Besides, I don't think you would gain anything by using CT concepts in a language that won't resolve type polymorphism for you. It will lead to a mess of a code, where you'll have to make everything explicit.
By the way, great language. an await command in a where scope is just phenomenal. Between seamless lambdas, interdependent functional declarations, and forced async I don't think it missed any language at its trolling.
How many stack overflow questions and answers are there for lisp(s)? How many for Java? How many applications on the web are written in a lisp? How many are written in Java (or Python or Ruby or PHP)?
There's a lot more to accessibility than how easy the syntax is to grok. This is just one simple and limited example.
>How many stack overflow questions and answers are there for lisp
Yet there are a ton of books written about Lisp in all kinds of topics and applications. Not to mention really well-written tutorials like "Practical Common Lisp".
Plus, the documentation/reference of the language itself is comprehensive and well written, comparing favorably to the documentation for most programming languages out there.
It's more time consuming to close )}]]})}. With ))) we just repeatedly type ))) until the cursor jumps to the target opening paren we are trying to close. With a mixture of different parens we have to interrupt what we are doing and determine the correct parens which will continue the closing sequence.
I think there are people who value completeness- they enjoy working on systems with many rules tailored for specific use cases, and like accumulating knowledge about which rule is the correct one to apply in each situation; and there are people who value open-endedness- systems that have few simple rules that can be combined to obtain novel and unexpected results, even if these are not as optimized as they could be in a more complete system.
I picture the difference as that between a role playing game and chess: complex, domain-specific rules on one side, simple and abstract rules on the other.
Not really.
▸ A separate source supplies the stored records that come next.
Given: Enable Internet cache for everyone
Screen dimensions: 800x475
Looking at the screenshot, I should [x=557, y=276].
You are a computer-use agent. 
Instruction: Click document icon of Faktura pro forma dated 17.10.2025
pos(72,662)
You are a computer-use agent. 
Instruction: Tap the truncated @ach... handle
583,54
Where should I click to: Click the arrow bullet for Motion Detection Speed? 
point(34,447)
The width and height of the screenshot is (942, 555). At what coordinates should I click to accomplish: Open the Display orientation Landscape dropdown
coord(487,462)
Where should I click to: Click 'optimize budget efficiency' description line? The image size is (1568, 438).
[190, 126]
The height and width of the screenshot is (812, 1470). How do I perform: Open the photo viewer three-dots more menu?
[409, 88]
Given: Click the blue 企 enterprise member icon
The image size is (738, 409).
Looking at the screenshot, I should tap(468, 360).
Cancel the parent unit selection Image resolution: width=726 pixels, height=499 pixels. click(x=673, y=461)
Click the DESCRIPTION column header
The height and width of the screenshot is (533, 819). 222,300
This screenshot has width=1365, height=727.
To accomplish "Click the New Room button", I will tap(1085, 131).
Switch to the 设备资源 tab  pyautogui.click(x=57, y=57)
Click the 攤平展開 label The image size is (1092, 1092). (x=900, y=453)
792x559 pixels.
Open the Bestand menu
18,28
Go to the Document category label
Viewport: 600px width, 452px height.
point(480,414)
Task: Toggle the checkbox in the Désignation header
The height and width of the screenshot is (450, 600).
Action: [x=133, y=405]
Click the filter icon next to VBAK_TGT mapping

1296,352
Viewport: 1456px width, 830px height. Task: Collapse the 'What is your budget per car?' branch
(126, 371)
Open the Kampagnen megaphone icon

You can't comment on this until you tried a lisp. I know that you haven't tried it because if you had you would have known about paredit and how it solves the paren problem.
Based on the overview, I would call it "From design patterns to algebra", though. There's (in most cases) no reason to involve categories in a discussion of monoids/semigroups and isomorphisms.
That would be my choice of title, too. I considered writing exactly such a thing a few years ago, but realized that I am almost certainly the wrong person to do so, since I use the algebras but not the design patterns that approximate them.
There is a flaw in this type of thinking which I think is not addressed here, but should be. (I took the quote from the summary, but I think it's fair.) The usual issue with ad-hoc informally specified things is that the ad-hocness and the informality leaves something out, making sure that if you understand the informal thing, but not the formal, you end up understanding only some part of the whole thing that you could understand if you tried.
So in the context of design patterns, that means there should exist situations where the extra abstraction, the non-ad-hoc non-specialized understanding, allows you to write code that is better than otherwise, and (more importantly) that you would not have otherwise written. This would show explicitly the gap between the ad-hoc ideas and the formal ideas instead of leaving you to guess.
Whereas the way this post tries to explain it, as I understand it, is that it shows you things (design patterns) that you would have otherwise written, and shows how it can be talked about in more general terms. But the things that you wouldn't have written are missing.
E.g., in some monad tutorials at some point one of the exercises is the nondeterministic choice monad, which is totally something you might not have written yourself, which makes it a way of showing why monads are a useful concept. If the only monad you had was IO, it'd be a much more useless idea (it would merely be a different, not even necessarily better, way of writing things that you already knew).